El consumo de cigarrillos armados entre adolescentes muestra una tendencia en crecimiento en Argentina y en otros países, impulsado por estrategias de marketing que los presentan como productos "naturales" o menos nocivos. Así lo advirtió el neumonólogo infantil Maximiliano Salim, integrante del Comité de Neumonología de la Sociedad Argentina de Pediatría.
El especialista explicó que este tipo de productos gana terreno entre los jóvenes por distintos factores: la búsqueda de nuevas experiencias, el componente ritual del armado y una estrategia comercial dirigida especialmente al público adolescente.
"Se venden como productos más saludables o menos nocivos. El packaging, los colores, los sabores y la posibilidad de armarlos a gusto son parte de una estrategia muy bien focalizada en los jóvenes", señaló.
Riesgo de adicción desde edades tempranas
Salim remarcó que el principal problema no pasa por comparar si el cigarrillo armado es más o menos dañino que el convencional, sino por el inicio de la adicción a la nicotina.
"El tabaco es nocivo. Está asociado al desarrollo de la adicción y a múltiples enfermedades, entre ellas el cáncer de pulmón, el EPOC y lesiones en la vía aérea superior", advirtió.

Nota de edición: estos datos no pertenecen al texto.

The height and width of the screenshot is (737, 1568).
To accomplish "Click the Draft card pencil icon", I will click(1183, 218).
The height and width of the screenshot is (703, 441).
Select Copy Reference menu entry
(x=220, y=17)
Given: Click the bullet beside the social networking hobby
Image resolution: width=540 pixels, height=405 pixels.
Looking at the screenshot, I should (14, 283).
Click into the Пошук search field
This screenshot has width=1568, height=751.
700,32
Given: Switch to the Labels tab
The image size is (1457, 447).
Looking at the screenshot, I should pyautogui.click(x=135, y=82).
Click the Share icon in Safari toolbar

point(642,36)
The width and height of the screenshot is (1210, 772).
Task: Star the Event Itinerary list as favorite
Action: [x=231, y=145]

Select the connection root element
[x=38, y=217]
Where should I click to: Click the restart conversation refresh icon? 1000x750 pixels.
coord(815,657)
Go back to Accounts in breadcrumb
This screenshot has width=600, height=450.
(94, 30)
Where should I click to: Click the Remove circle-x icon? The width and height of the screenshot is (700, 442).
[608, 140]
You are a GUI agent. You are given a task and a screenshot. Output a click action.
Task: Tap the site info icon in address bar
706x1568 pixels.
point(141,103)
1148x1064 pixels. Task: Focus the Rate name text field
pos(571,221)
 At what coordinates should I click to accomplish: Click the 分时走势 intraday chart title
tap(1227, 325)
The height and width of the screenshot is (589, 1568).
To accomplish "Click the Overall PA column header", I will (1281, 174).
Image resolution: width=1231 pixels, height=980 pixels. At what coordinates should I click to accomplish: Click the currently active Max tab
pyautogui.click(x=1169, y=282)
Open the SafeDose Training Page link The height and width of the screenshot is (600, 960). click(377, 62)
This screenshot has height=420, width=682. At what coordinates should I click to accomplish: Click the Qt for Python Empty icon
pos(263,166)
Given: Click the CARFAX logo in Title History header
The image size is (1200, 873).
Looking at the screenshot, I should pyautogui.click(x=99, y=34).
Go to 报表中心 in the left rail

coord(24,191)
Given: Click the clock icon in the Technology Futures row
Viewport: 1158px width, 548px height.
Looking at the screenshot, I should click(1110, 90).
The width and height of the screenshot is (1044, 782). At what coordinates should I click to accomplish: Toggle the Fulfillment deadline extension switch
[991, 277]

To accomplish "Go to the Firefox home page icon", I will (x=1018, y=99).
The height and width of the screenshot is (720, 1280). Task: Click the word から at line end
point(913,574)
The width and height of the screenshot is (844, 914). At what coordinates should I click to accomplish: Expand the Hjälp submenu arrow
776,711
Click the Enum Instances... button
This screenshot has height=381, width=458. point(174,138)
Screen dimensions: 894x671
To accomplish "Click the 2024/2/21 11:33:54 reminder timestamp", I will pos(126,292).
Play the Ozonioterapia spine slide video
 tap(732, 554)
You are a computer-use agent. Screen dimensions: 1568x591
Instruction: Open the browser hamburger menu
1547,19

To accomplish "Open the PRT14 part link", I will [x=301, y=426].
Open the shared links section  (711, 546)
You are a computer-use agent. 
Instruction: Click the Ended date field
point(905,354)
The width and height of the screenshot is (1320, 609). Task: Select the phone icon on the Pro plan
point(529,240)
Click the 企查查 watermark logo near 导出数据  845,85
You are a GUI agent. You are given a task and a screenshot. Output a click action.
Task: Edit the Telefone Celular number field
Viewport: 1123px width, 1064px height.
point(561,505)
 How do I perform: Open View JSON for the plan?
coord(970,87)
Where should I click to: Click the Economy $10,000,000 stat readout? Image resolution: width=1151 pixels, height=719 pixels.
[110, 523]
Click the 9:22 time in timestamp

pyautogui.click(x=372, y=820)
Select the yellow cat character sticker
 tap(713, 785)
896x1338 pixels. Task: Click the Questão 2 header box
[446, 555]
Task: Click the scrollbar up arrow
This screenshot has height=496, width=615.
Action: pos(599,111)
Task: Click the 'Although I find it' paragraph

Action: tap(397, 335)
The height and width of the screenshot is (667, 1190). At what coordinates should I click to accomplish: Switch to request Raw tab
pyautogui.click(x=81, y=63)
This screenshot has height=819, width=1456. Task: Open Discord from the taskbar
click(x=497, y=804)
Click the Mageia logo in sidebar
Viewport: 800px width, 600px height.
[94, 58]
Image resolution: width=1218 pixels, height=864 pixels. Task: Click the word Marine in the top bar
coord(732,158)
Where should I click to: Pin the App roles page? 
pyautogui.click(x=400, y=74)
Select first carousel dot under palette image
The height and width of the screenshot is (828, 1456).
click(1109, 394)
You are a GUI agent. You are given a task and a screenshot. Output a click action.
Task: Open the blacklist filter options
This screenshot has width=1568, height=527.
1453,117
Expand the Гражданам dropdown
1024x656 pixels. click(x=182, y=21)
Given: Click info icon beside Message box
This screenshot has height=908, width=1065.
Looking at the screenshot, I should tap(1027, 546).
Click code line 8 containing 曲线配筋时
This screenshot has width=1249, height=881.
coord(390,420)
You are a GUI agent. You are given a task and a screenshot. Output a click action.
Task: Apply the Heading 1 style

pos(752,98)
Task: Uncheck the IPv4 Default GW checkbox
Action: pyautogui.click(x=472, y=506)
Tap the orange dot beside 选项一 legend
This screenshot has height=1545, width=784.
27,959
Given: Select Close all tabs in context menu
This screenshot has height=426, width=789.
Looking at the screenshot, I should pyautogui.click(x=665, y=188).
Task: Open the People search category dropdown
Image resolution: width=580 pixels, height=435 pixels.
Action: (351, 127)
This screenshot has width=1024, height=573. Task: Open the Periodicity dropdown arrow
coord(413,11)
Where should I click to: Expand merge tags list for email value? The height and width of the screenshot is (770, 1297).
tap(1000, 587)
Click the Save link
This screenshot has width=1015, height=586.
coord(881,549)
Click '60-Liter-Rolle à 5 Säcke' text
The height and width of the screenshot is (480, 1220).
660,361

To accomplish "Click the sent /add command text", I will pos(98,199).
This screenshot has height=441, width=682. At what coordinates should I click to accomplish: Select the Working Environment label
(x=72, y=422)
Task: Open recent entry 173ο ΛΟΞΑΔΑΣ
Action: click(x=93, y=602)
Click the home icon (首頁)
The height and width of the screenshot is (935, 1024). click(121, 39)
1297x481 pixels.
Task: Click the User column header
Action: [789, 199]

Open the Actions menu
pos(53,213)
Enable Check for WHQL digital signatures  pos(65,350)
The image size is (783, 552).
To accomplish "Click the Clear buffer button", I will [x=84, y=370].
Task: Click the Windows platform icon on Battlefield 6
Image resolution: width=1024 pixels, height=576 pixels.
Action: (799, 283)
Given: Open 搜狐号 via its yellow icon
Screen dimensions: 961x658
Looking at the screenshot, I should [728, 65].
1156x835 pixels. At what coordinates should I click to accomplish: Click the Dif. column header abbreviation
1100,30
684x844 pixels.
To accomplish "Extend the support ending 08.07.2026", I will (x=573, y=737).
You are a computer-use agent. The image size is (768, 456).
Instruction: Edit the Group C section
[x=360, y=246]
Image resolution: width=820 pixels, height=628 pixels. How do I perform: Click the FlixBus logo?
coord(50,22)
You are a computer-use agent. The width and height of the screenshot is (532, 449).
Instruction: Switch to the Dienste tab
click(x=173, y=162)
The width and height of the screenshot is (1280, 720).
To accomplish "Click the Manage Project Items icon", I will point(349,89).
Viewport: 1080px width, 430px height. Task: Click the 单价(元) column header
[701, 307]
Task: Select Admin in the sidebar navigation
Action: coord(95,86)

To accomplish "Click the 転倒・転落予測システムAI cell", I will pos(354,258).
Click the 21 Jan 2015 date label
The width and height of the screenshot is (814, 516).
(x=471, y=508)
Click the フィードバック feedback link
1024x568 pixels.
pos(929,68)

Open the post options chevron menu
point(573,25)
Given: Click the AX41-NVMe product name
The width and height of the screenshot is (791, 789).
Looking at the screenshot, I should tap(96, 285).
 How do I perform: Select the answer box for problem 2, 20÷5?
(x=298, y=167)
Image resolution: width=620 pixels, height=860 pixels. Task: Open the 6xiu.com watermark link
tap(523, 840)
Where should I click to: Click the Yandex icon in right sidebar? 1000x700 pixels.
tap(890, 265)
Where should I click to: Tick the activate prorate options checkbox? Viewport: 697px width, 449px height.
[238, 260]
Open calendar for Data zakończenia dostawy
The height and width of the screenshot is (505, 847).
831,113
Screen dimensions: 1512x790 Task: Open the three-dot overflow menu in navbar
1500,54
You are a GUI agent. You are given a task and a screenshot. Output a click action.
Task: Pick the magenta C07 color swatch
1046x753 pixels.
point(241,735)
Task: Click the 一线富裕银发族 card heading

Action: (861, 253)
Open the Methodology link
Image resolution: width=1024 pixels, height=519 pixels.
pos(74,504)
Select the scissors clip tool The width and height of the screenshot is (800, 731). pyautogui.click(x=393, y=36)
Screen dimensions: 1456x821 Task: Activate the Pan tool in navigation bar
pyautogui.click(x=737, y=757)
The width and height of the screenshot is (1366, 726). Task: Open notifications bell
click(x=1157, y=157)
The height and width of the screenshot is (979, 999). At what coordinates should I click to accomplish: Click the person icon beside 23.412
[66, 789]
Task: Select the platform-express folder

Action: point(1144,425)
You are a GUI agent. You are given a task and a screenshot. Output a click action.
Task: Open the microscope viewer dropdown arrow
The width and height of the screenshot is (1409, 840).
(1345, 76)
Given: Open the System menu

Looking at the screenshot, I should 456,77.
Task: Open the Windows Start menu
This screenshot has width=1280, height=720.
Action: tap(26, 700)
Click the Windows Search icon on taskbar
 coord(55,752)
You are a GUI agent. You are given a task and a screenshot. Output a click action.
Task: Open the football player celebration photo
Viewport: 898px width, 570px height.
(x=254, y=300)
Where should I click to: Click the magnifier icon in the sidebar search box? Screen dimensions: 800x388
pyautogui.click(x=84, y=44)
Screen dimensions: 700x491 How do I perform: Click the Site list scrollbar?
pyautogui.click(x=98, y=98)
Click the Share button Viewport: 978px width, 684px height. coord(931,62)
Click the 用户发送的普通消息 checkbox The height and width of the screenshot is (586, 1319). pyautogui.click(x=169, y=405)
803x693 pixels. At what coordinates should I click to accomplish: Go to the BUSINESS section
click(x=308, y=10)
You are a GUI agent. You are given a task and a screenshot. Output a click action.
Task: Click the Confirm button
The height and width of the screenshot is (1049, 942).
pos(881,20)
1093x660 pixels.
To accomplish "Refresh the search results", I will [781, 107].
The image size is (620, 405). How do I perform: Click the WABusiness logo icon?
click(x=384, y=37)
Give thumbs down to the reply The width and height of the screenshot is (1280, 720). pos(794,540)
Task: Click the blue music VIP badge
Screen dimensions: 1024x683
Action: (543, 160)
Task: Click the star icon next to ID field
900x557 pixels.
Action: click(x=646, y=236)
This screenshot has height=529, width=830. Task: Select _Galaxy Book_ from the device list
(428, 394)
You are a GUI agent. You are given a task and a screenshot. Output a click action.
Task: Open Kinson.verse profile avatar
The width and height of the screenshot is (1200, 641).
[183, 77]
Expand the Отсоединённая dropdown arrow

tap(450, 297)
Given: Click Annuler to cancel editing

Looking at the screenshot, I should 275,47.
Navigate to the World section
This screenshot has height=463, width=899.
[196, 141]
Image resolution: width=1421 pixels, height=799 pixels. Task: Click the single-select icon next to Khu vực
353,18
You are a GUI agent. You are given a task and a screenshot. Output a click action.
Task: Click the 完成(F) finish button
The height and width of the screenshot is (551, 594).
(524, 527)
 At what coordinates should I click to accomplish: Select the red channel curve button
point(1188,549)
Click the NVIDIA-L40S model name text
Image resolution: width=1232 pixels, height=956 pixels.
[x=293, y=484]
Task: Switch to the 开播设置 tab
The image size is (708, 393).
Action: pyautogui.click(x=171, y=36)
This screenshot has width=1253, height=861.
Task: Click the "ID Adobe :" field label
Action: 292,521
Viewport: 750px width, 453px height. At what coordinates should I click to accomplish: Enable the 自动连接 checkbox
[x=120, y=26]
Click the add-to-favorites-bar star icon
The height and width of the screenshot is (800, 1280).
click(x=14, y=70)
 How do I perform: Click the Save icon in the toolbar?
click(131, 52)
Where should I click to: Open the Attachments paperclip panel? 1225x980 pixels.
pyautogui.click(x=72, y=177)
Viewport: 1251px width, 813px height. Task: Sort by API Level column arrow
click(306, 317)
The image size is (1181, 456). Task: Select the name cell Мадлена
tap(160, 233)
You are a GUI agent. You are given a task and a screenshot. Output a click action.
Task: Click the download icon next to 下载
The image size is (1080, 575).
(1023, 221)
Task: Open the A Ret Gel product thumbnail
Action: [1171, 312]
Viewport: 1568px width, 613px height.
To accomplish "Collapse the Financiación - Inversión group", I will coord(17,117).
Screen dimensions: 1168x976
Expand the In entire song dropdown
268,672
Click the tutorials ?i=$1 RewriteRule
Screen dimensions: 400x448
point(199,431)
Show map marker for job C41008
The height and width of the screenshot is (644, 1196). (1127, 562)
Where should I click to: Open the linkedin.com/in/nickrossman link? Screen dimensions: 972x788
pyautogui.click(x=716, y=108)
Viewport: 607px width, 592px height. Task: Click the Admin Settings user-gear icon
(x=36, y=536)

El médico recordó que más del 90 % de las personas que comienzan a fumar lo hacen antes de los 18 años, lo que convierte a los adolescentes en un público central para las estrategias de la industria tabacalera.
Nuevos productos y preocupación sanitaria
El especialista también expresó preocupación por el crecimiento de otros productos vinculados al consumo de nicotina, como los cigarrillos electrónicos, los vapeadores y las bolsitas de nicotina (pouches), que se comercializan en envases similares a paquetes de caramelos.
Estas bolsitas se colocan entre el labio superior y la encía y liberan nicotina de forma progresiva.
"Vamos a tener personas adictas a la nicotina que comenzaron con un producto que aparentemente no tenía tabaco y que después terminan consumiendo tabaco convencional", explicó.
Si bien el consumo de cigarrillos tradicionales disminuyó en las últimas décadas, especialistas advierten que el fenómeno se está trasladando hacia nuevos productos.
De acuerdo con datos mencionados por el neumonólogo, el consumo de tabaco en jóvenes bajó del 35 % al 28 % entre 2014 y 2025, pero en paralelo se registró un fuerte aumento del cigarrillo electrónico, que en algunos relevamientos ya alcanza a más de un tercio de los jóvenes.
Ante este escenario, desde las sociedades médicas insisten en reforzar la información y las campañas de prevención para evitar que los adolescentes ingresen al circuito de la adicción a la nicotina.